What’s BookieMonster currently reading? In My Father’s Den by Maurice GeeAs part of New Zealand Book Month (being October – I’d like to think they choose it because it’s my birthday month, but I have a feeling this is not, in fact, the case), and just add books’ NZ Book Month Challenge, I decided to read a few New Zealand authors (not that I need an excuse to read NZ authors, but it helps me make a decision about what I’m going to read next if I have some reasoning). First up was In My Father’s Den by Maurice Gee.

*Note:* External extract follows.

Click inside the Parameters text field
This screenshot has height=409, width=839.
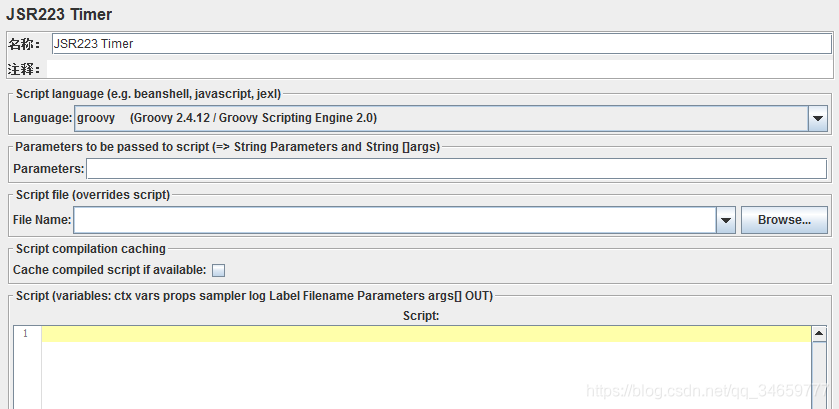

Ostensibly In My Father’s Den is a who-dunnit – a murder mystery that begins with the discovery of the body of Celia Inverarity, which quickly leads police to Paul Prior (the narrator of the book) who is the last person to see Celia alive, and who is also her English teacher as well as the jilted teenage boyfriend of her mother, Joyce (jilted in favour of Celia’s father, Charlie). This basic plotline frames the central, bigger part of the book, the story of men – three men in particular, Paul, his father and his brother Andrew – and the ways they hide from and cope with what their lives have been and become, and particularly the effects of the women in their lives.
The story is set in Wadesville – a not very thinly disguised version of Henderson, Auckland. One criticism I have of the book is this conceit – why the made up setting when it’s so clearly based on a real setting? Just use reality! Maybe in 1972 NZ (when the book was published) the publishers were afraid of using real New Zealand places for stories such as this – which is a shame because the setting is such an integral part of the story that the made-up version is a distraction when it could (and should) have been seamless.
My only other criticism really isn’t a criticism of this book – but I desperately wanted more of Celia. That, however, is really a whole ‘nother book, and potentially an extremely interesting one! But without more the few hints and brief glimpses into her life we have don’t quite ring true or authentic – she isn’t fleshy enough to stand as a whole character, but only as an idea. This tempts me to employ my Arts student cod-post-structuralism and wonder about the attitude towards the women in the book – the way their stories are essentially shut down and retreated from by the men and the tone of fear and mild distaste surrounding the female characters. This isn’t a criticism though – this adds to the depth of thought and feeling that this title evokes in the reader.
In My Father’s Den is, in many ways, the archetypal dark, mysterious New Zealand story. Somewhere in our psyche is this fear of ourselves, our land, our remoteness and the stories of all the people missing or lost that we carry. I always get a sense of black enjoyment to see this explored in books.
Three furry black paws from BookieMonster Kitteh.